I think this came out a little wrong -- my point was that if we are going to go with a middle-ground approach then we need to have a much lower tolerance for people who try to abuse the trust we gave in providing a middle-ground. (Also, there is little purpose in having a policy if you don't enforce it.)

For instance, someone knowing that I will deprioritise LLM PRs, and instead of deciding to write the code themselves or accept that that what I work on is my own personal decision to make, they instead decide to try to mask their LLM PR and lie about it -- I would consider this to be completely unacceptable behaviour in any kind of professional relationship.

(For what it's worth, I also consider it bad form to submit any patches or bug reports generated by any tool -- LLM or not -- without explaining what the tool was and what you did with it. The default assumption I have when talking to a human is that they personally did or saw something, but if a tool did it then not mentioning it feels dishonest in more ways than one.)

I did see that lobste.rs did a fairly cute trick to try to block agentic LLMs[1].

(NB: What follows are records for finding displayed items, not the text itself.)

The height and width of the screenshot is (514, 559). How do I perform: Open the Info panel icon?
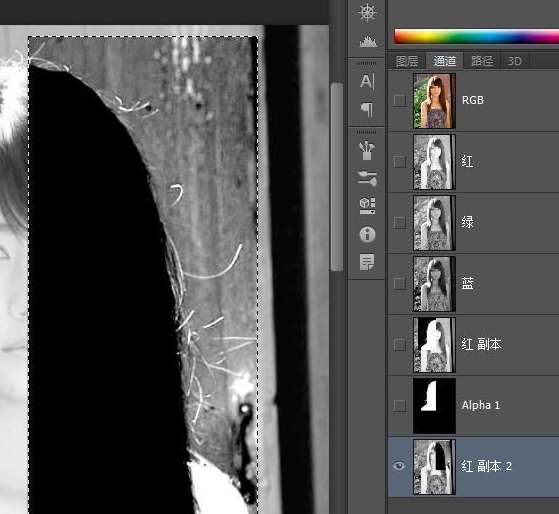(x=367, y=235)
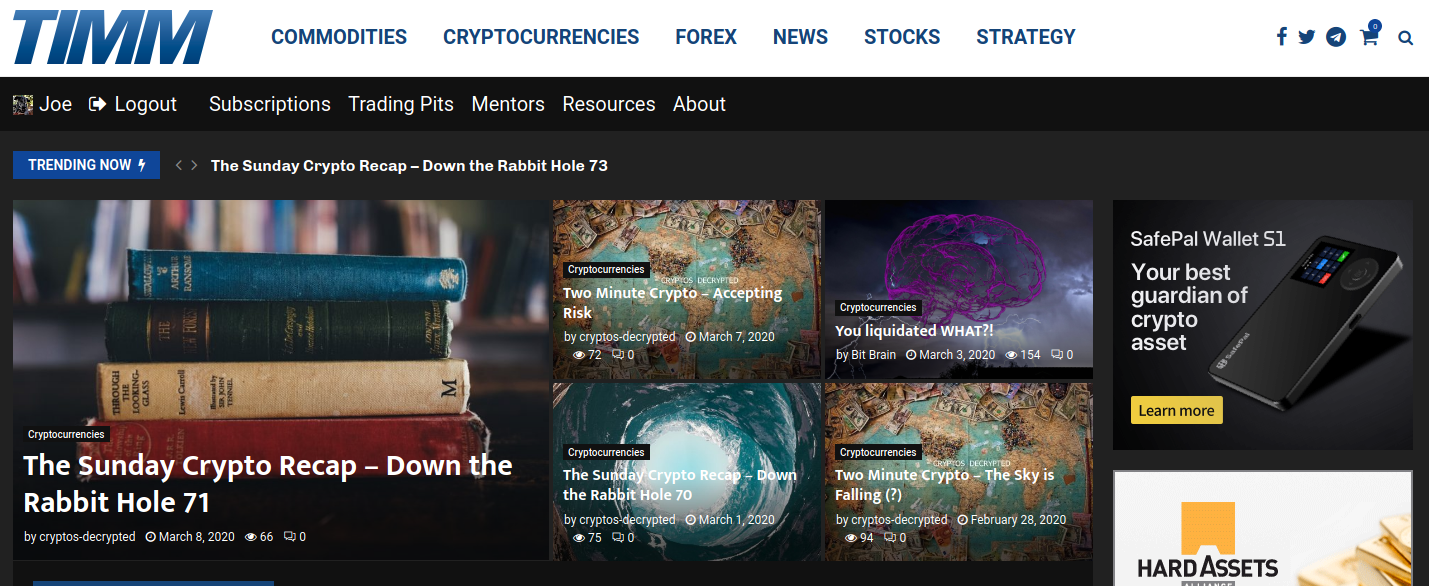Viewport: 1429px width, 586px height.
Task: Open the COMMODITIES menu
Action: point(339,37)
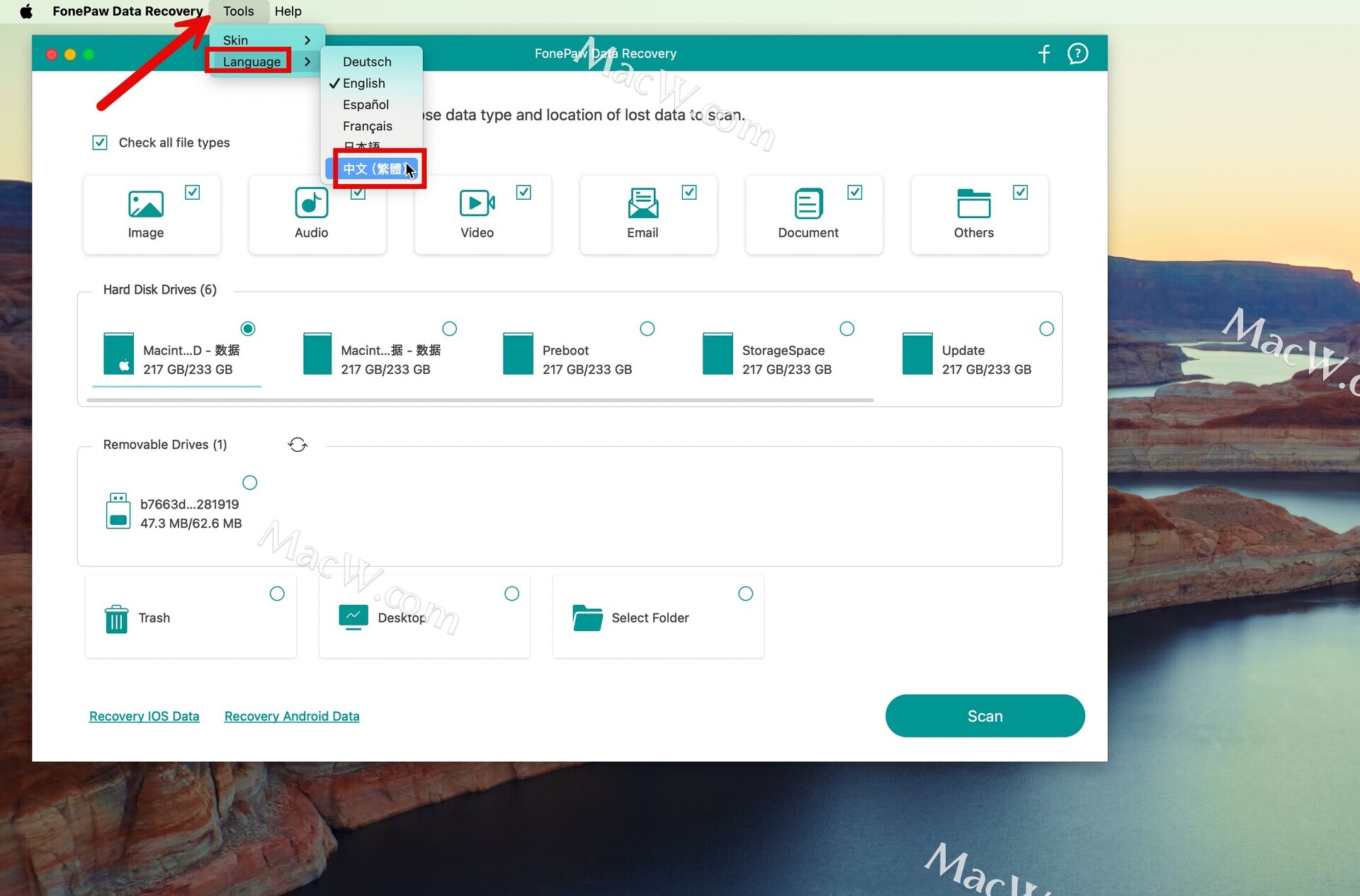The image size is (1360, 896).
Task: Open the help question mark icon
Action: [x=1077, y=54]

[1]: https://github.com/lobsters/lobsters/pull/1733

1 comments

> I think this came out a little wrong

I think it came out exactly perfectly. Unrelated to this specific topic, I've been thinking a lot lately about reward vs punishment as a framework for promoting pro-social environments. I didn't read far into what you said. I was merely pattern matching it back to the common mistakes I see and want to discourage.

> but if a tool did it then not mentioning it feels dishonest in more ways than one.

Yeah, plagiarism is shockingly common. It's a sign of lacking the skill or ability to entertain 2rd order, or 3rd order thoughts/ideas.